Mémoires d'Outre-tombe


Book XXIV, chapter 17
My visit to Cannes.



In Europe I have visited the place where Bonaparte landed after breaking his exile on Elba. I alighted at the inn at Cannes at the very moment when the guns were firing in commemoration of the 29th of July; one of the results of the Emperor’s excursion which he doubtless did not foresee. Night had fallen when I arrived at Golfe-Juan; I stayed at an isolated house beside the highroad. Jacquemin, potter and inn-keeper, the owner of the house, led me towards the sea. We went by way of sunken roads between olive-trees beneath which Bonaparte had bivouacked: to the left on a side-path stood a sort of shed: Napoleon, invading France on his own, had deposited the luggage that had landed with him in this shed.

Reaching the shore, I saw a tranquil sea unruffled by the slightest breath; the swell, as thin as gauze, rolled across the sand without noise or foam. A splendid sky, resplendent with myriad constellations, hung above my head. The crescent moon soon sank and concealed itself behind a mountain. There was only a single yacht, and two boats at anchor, throughout the whole Gulf: on the left the lighthouse at Antibes could be seen; on the right the Lérin Isles; before me, the open sea stretched away south towards that Rome to which Bonaparte had first sent me.

The Lérin Isles, now called the Sainte-Marguerite Isles, once sheltered a few Christians fleeing from the Barbarians. St Honoratus coming from Hungary landed on one of these rocks: he climbed a palm-tree, made the sign of the cross, and all the serpents died, that is to say Paganism vanished, and a new civilisation was born in the West.

Fourteen hundred years later, Bonaparte came to put an end to that civilisation in the very spot where the saint had begun it. The last solitary to inhabit a cell there was the Iron Mask, if the Iron Mask ever existed.

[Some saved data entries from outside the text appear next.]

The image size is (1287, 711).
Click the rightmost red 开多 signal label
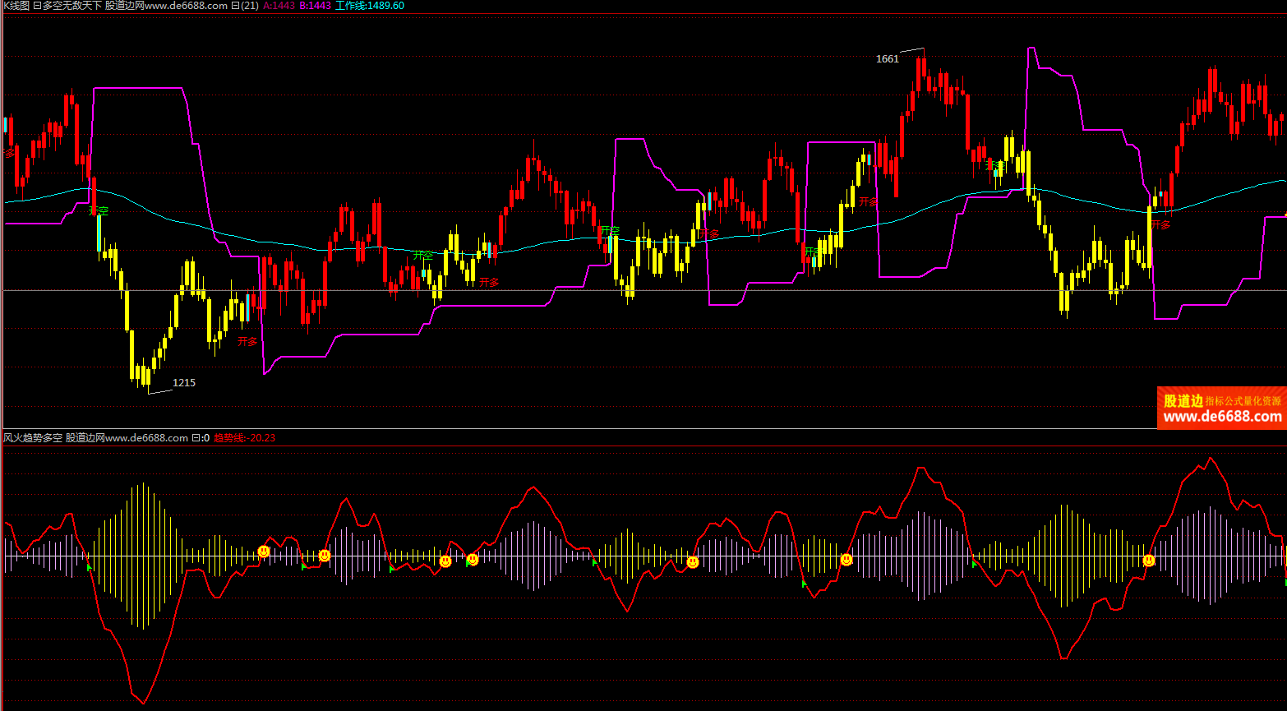(x=1160, y=224)
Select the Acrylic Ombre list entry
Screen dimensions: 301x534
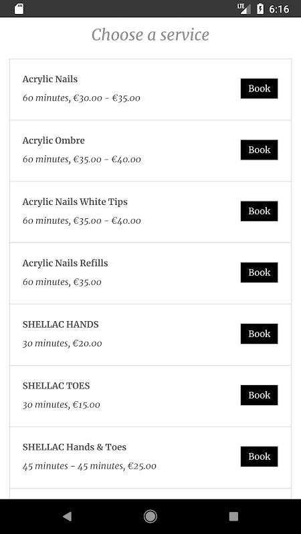point(150,151)
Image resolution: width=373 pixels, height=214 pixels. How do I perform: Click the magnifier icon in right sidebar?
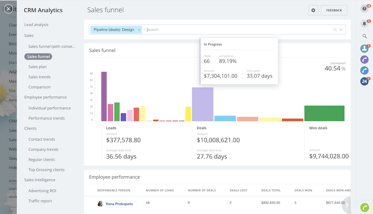(x=364, y=36)
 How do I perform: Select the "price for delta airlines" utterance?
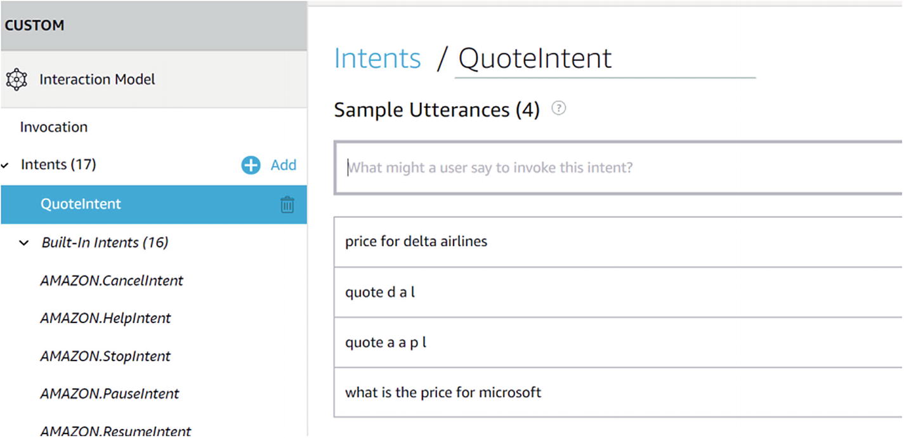tap(416, 242)
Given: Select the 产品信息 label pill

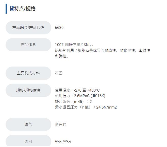Looking at the screenshot, I should pyautogui.click(x=28, y=45).
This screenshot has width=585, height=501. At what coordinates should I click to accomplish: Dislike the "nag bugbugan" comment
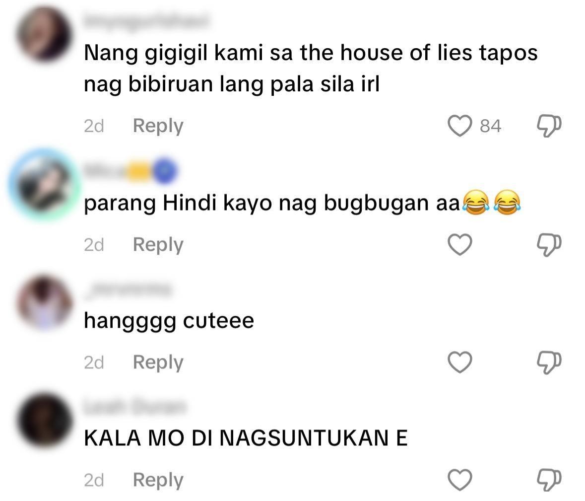(549, 245)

From the silence of Golfe-Juan, from the peace of those islands inhabited by the anchorites of old, emerged the thunder of Waterloo, which crossed the Atlantic, to die away on St Helena.

Between memories of two societies, between an extinct world and a world bordering on extinction, on that deserted shore at night, conceive what I felt. I left the beach in a sort of religious consternation, leaving the waves to pass to and fro, over the traces of Bonaparte’s penultimate footsteps, without erasing them.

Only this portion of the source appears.